In fact, they do not have an absence of style, but rather a complete absence of any mainstream (Latin) European style.

This I have demonstrated in detail during the course of my “reading the pictorial text aloud” in posts to this blog.  Their style is demonstrably consistent, and just as demonstrably true to their region(s); it is simply that the region concerned is not western Europe, and the style not European, and thus quite unlike any by which western Latin manuscripts are routinely provenanced and classified.

That the content and style of the majority of folios  speak consistently of intercourse through the eastern sea and its trade I no longer retain any doubt, having repeated tested and tried to disprove my first impression of that kind.
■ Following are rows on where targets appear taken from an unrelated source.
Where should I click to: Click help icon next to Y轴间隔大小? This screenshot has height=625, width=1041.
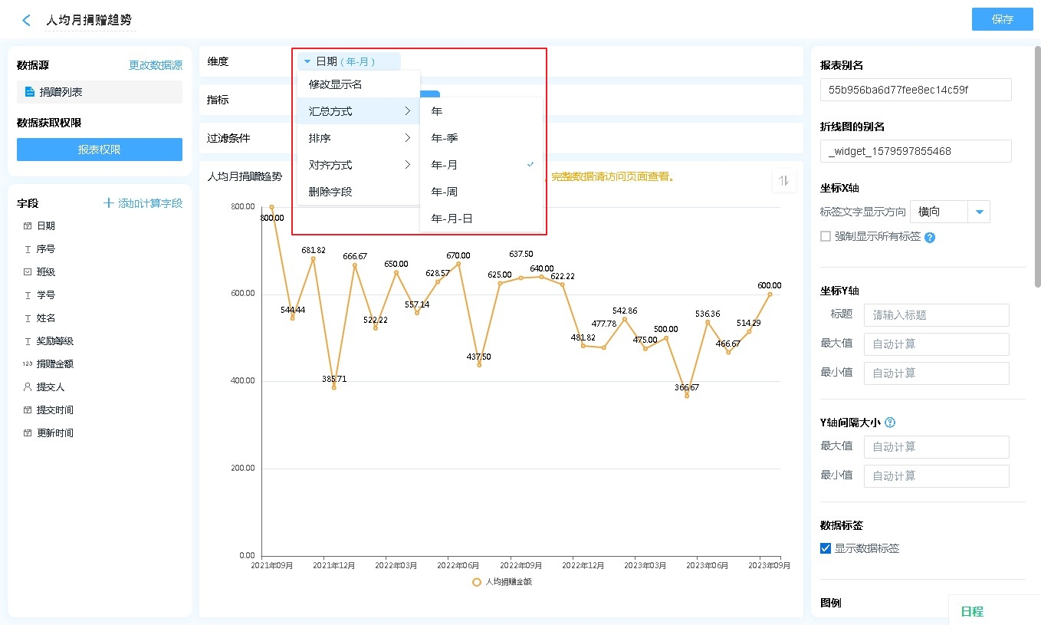tap(890, 423)
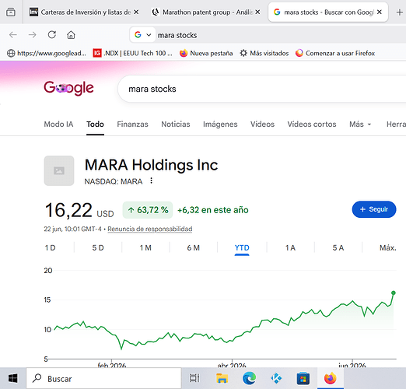Open the Windows Start menu
Screen dimensions: 406x389
(13, 378)
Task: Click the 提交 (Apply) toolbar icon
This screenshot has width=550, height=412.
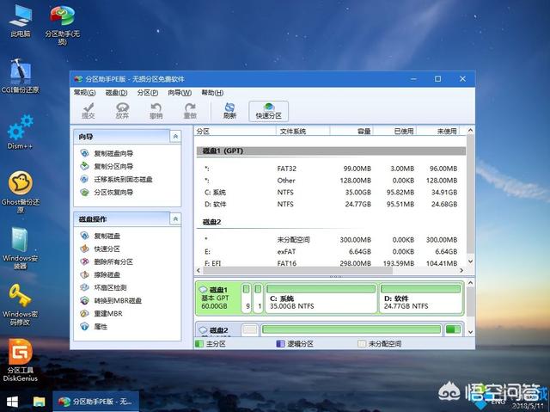Action: tap(88, 110)
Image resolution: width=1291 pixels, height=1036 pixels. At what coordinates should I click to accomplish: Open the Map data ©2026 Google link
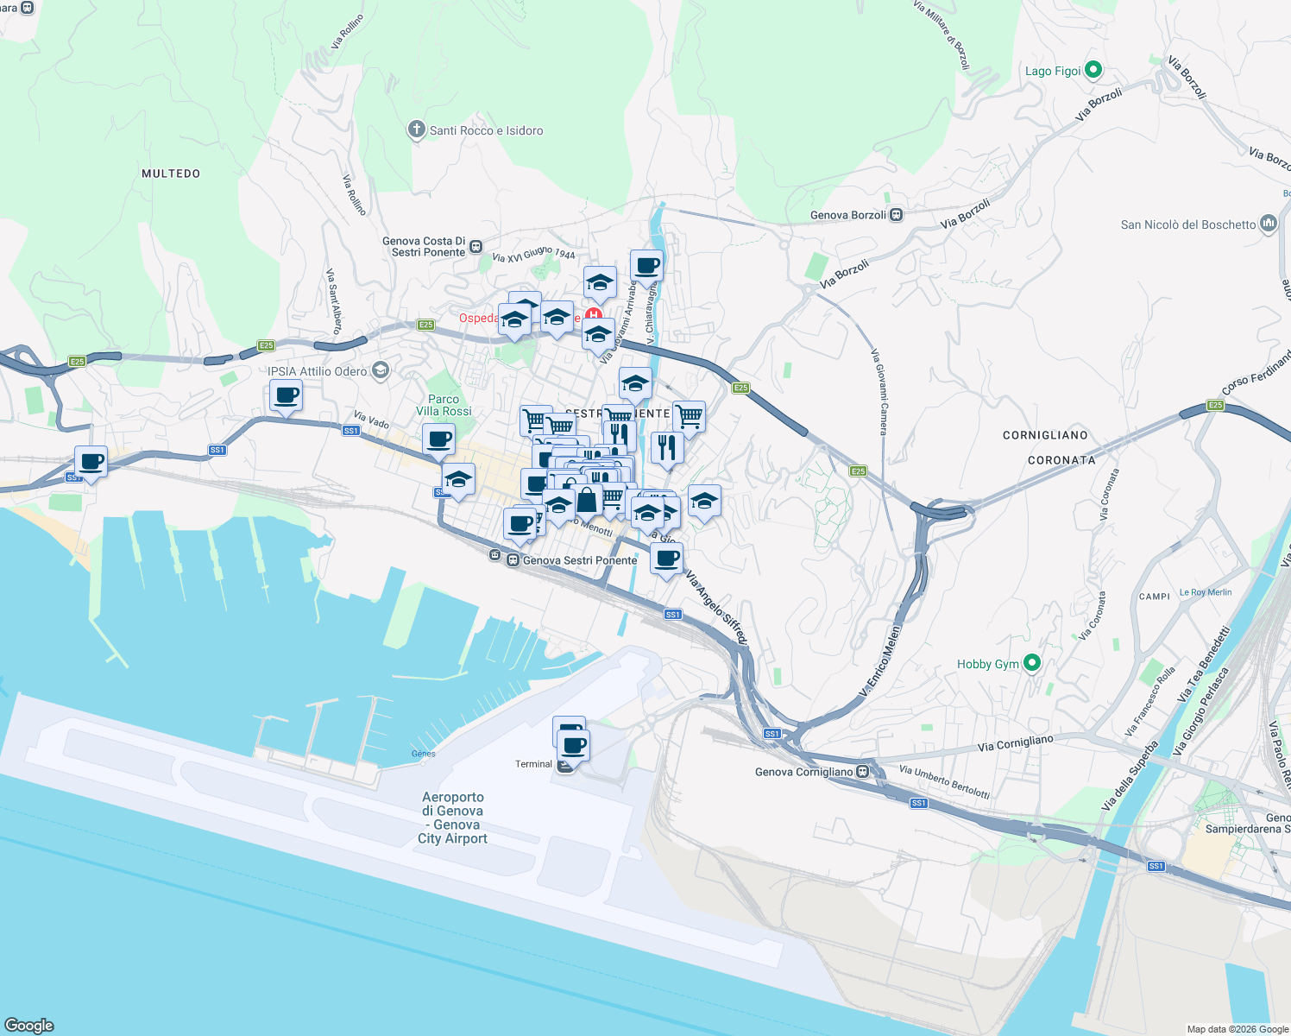[1236, 1029]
At the same time, neither do I doubt that the world-map which I first identified as the subject of folio 86v has more ancient and (as I think) Hellenistic roots, which occur here as basis to a series of chronological strata, with clear evidence of the last having connected, by the fourteenth century, with the maritime chartmakers of the Mediterranean and most likely (from the internal evidence) those of Mallorca and Genoa.

Because there is no necessary connection between the self-contained narrative provided by the pictorial text and that written text with which the manuscript is now provided, I no longer believe that to have read the pictorial narrative is to offer any particular assistance to those working on the written.
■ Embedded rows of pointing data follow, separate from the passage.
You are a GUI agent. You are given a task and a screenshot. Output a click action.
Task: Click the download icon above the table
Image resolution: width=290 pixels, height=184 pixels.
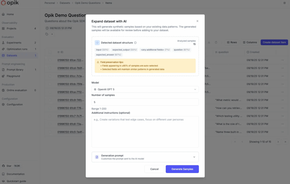209,42
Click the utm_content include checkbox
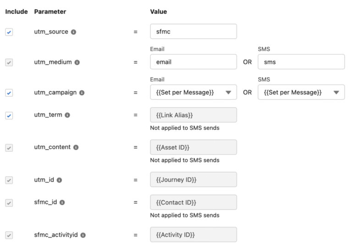Screen dimensions: 352x244 tap(9, 148)
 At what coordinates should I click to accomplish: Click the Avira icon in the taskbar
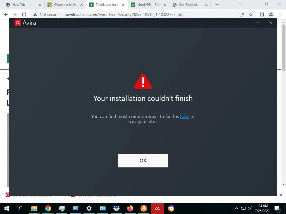click(x=158, y=208)

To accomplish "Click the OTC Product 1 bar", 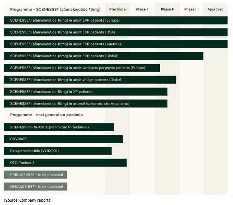I will click(x=65, y=163).
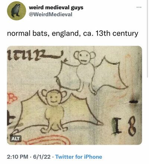Open the Twitter for iPhone source link
Viewport: 149px width, 164px height.
point(79,157)
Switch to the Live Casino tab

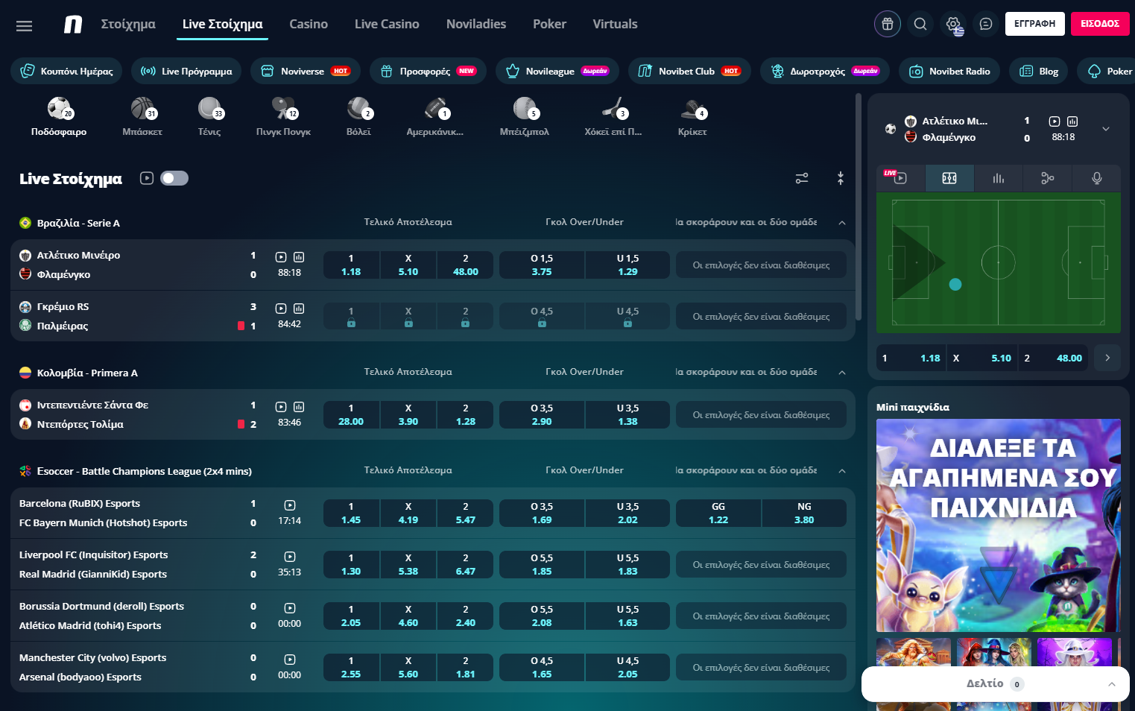[387, 24]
Indeed, it is my impression that the imagery being so perfectly enunciated, and so entirely self-contained, it is quite conceivable that the users did not trouble to repeat that information in writing, but that they may as easily have employed the space to better advantage by inscribing quite other matter of interest and service to themselves.

I say that I now believe this possible, not that it is a theory I espouse.

As a word of caution to a readership inundated with supposed ‘explanations’ for the manuscript’s imagery.

As, for example, with recent offerings which create variants for my explanation of folio 86v as a map of the users’ world, it is important for the reader to keep in mind that no discussion of imagery’s meaning is sensible unless matched by a discussion, contextualisation, and historical placement of the work’s style.

This secure contextualisation marks the critical distinction between an informed conclusion about a given image and mere fantasy indulged.

Claiming that folio 86v is a ‘T-O’ style map (i.e. a work made in a European genre) becomes almost impossible an idea to maintain unless the issue of the drawing’s style is quite ignored.  To anyone even mildly well acquainted with the true western ‘T-O’ maps it is immediately evident that their style has nothing in common with that of the Voynich fold-out folio.  If it had, of course, that character would long ago have been recognised, and this idea of the ‘T-O’ map would not have been first floated a century and more after the manuscript was first offered to European specialists for evaluation in terms of European manuscript traditions.

The same is true, of course, for even more fantastic recent efforts to re-work my conclusion about the folio. Three independent ‘recognitions’ of folio 86v as a worldmap within eighteen months, after a century (or five) in which it had remained mysterious, is a little too much of a co-incidence, don’t you think?

Too often this manuscript is treated as if it had no human makers, no genuine historical or artistic setting, and no right to be taken seriously.